What you are asked to do:
Find where "Datenschutz (22, 2176)" appears in the entries below. That line and all lines after it, through the last, are to be duplicated exactly, with nothing else.

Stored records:
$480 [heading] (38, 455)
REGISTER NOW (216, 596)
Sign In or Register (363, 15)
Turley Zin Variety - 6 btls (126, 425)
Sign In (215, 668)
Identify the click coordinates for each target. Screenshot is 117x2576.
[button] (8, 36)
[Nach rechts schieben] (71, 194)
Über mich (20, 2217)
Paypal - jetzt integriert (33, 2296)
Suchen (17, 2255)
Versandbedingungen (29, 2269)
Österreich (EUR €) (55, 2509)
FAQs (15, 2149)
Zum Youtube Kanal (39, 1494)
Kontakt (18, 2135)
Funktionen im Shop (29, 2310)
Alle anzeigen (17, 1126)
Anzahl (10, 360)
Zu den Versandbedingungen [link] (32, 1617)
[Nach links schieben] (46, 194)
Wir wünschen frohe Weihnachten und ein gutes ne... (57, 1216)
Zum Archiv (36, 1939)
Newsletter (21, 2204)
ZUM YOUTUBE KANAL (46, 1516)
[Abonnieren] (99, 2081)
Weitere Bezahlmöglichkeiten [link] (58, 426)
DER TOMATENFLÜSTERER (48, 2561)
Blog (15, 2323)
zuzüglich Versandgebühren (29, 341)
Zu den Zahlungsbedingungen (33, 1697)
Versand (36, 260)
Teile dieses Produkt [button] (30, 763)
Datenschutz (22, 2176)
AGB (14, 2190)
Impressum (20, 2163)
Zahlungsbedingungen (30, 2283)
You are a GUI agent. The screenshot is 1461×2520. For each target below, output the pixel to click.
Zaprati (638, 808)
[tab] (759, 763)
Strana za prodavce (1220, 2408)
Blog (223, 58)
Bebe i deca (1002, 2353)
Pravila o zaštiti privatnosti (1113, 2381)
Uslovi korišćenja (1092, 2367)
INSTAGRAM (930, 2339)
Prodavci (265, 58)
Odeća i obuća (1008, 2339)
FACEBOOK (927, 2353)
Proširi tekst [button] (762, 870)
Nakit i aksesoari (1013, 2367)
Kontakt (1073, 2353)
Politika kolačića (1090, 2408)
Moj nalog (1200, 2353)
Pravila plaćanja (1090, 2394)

Answer to the exercise:
Datenschutz (22, 2176)
AGB (14, 2190)
Impressum (20, 2163)
Zahlungsbedingungen (30, 2283)
You are a GUI agent. The screenshot is 1461×2520. For each target below, output the pixel to click.
Zaprati (638, 808)
[tab] (759, 763)
Strana za prodavce (1220, 2408)
Blog (223, 58)
Bebe i deca (1002, 2353)
Pravila o zaštiti privatnosti (1113, 2381)
Uslovi korišćenja (1092, 2367)
INSTAGRAM (930, 2339)
Prodavci (265, 58)
Odeća i obuća (1008, 2339)
FACEBOOK (927, 2353)
Proširi tekst [button] (762, 870)
Nakit i aksesoari (1013, 2367)
Kontakt (1073, 2353)
Politika kolačića (1090, 2408)
Moj nalog (1200, 2353)
Pravila plaćanja (1090, 2394)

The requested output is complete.